In doing so, they would be able to correct and maintain their trajectory, avoid collisions and supervise their on-board systems all on their own – all at a substantially lower operating cost.
Professor Klaus Schilling, chair of robotics and telematics at Würzburg University in Germany, has been working on the technology for groups of small, autonomous satellites to fly in formation, communicating directly with each other to organise and coordinate tasks. Success would mark a world first.
For the cost of a multi-tonne satellite, he sees the possibility to use groups of small satellites – even hundreds of them – to set up a sensor network. The fleet would need more advanced coordination and control, but would be able to provide better temporal and spatial resolution than one giant craft.

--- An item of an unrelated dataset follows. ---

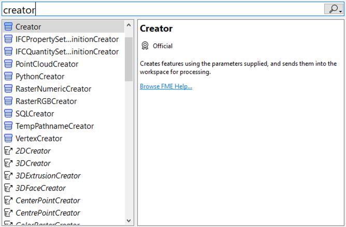This screenshot has height=227, width=346.
Task: Click the VertexCreator transformer icon
Action: click(x=8, y=139)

While miniaturisation can present difficulties for satellites, such as susceptibility to noise in electronic circuits, sophisticated software can detect and correct these problems and cooperation between small spacecraft can also enhance their capabilities, Prof. Schilling says.
‘For us it will be like having a laboratory in space.’

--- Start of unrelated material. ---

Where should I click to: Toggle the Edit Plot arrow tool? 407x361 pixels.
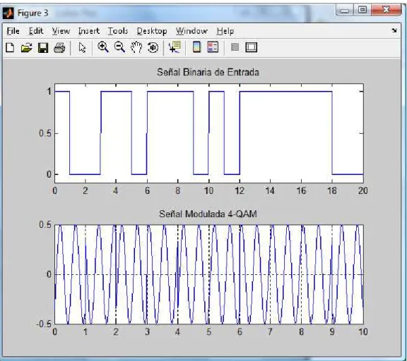tap(82, 48)

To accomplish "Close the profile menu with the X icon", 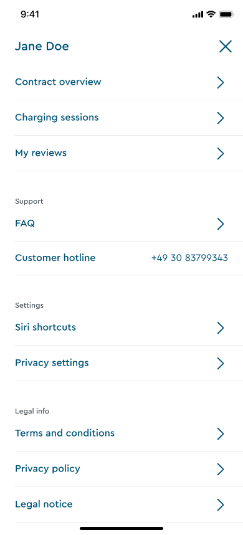I will pyautogui.click(x=226, y=47).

‘This is even the case with a single satellite, but it becomes critical at the multi-satellite level, in the context of the formation,’ said Prof. Schilling, who also heads the German research firm the Centre for Telematics.
His NetSat project aims to launch four small satellites at the end of this year, to orbit the Earth and test formations with varying degrees of autonomy, with light-touch supervision from ground control.
The satellites will be around 3 kilograms each – a mere fraction of the size of the biggest satellites – and will be placed in a low Earth orbit, about 600 kilometres above the surface.
To date, Prof. Schilling and his team have used satellites already in orbit to develop and demonstrate systems for communication, positioning and orientation, and they are currently testing an electrical propulsion system for NetSat.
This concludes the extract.